Getting rid of debt may make your brain work better

A new study has a whole different take on what debt relief means.
Getting rid of debt doesn’t just unburden finances, it takes a weight off the mind that clears up cognitive functioning, lessens anxiety and improves impulse control.
The findings come from researchers at the National University of Singapore’s Social Service Research Centre, who studied almost 200 low-income people who unexpectedly had portions of their long-running mortgage, utility and municipal debts paid down by a charity.
Researchers tested participants before and after their windfalls on their ability to spot matches and mismatches. The recipients were also tested for generalized anxiety disorder and their ability to make more beneficial financial decisions.
The study found:
• Average error rates in the cognitive function tests fell to 4% after the debt was paid down, compared to a 17% error rate beforehand.
• The proportion of participants showing generalized anxiety disorders went from 78% to 53% after the debt relief.
• Numbers of people showing so-called “present bias,” which favors instant gratification, dropped to 33% from 44%, a sign that their impulse control had improved.
‘Because debt impairs psychological functioning and decision-making, it would be extremely challenging for even the motivated and talented to escape poverty.’
— Dr. Ong Qiyan, National University of Singapore
The university’s Dr. Ong Qiyan said the findings showed the costs of being poor that aren’t measured on a balance sheet. “Our study shows that because debt impairs psychological functioning and decision-making, it would be extremely challenging for even the motivated and talented to escape poverty,” she said.
Of course,the experiment played out on the other side of the globe and involved a very small number of people.
The findings are in line with previous research in the U.S. on the psychological toll of living in poverty.

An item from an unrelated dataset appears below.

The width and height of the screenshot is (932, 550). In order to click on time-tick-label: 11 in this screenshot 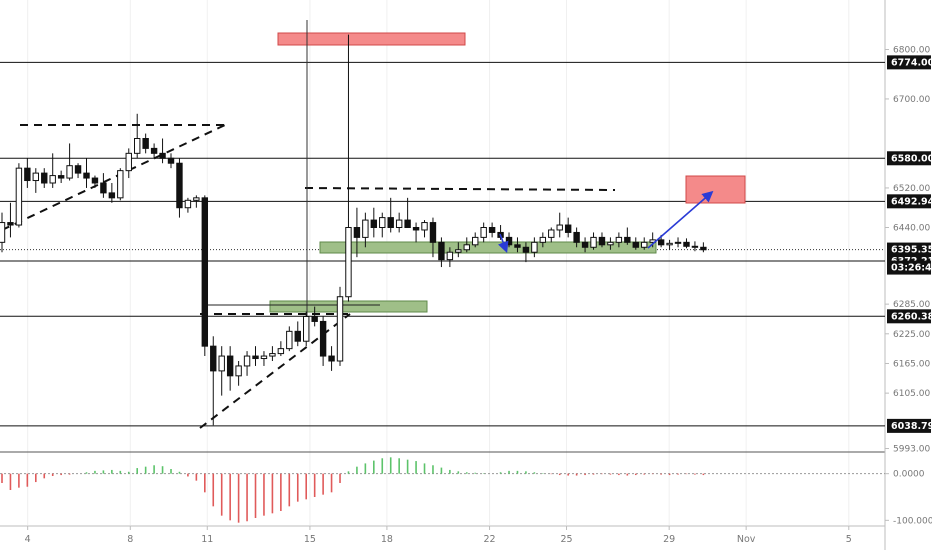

When people live in “chronic scarcity” — meaning they lack sufficient money, housing and food to thrive — their brains become overtaxed because they’re coping with emergency after emergency, research by the nonprofit consulting firm ideas42 found. That in turn can diminish self-control and harm people’s ability “to evaluate options and make high-quality decisions,” wrote ideas42. “In short, scarcity makes us less insightful, less forward-thinking, and less controlled,” the study concluded.
Many Americans are well-acquainted with the stress that financial uncertainty can create. As the nation faces $1.5 trillion in outstanding student debt, a third of students in a survey last year said their student loan bills were a major source of stress. One man said he and his wife would cry the day they paid their last student loan bill. Debt can also affect your dating prospects. Three quarters of people in one survey said credit-card debts would be a turn-off in a potential mate.

Researchers said the Singapore study was another look at so-called “bandwidth taxes,” which are part of the reason some people stayed mired in poverty. “The demands of daily life under scarcity create ‘bandwidth taxes’ that sap mental resources, impairing cognitive ability and causing counterproductive behavior which perpetuates poverty,” the researchers wrote in the study, which was published in the Proceedings of the National Academy of Sciences of the United States of America.
One way to less the bandwidth taxes? Consolidate debt to simplify the pay-off experience, researchers suggested.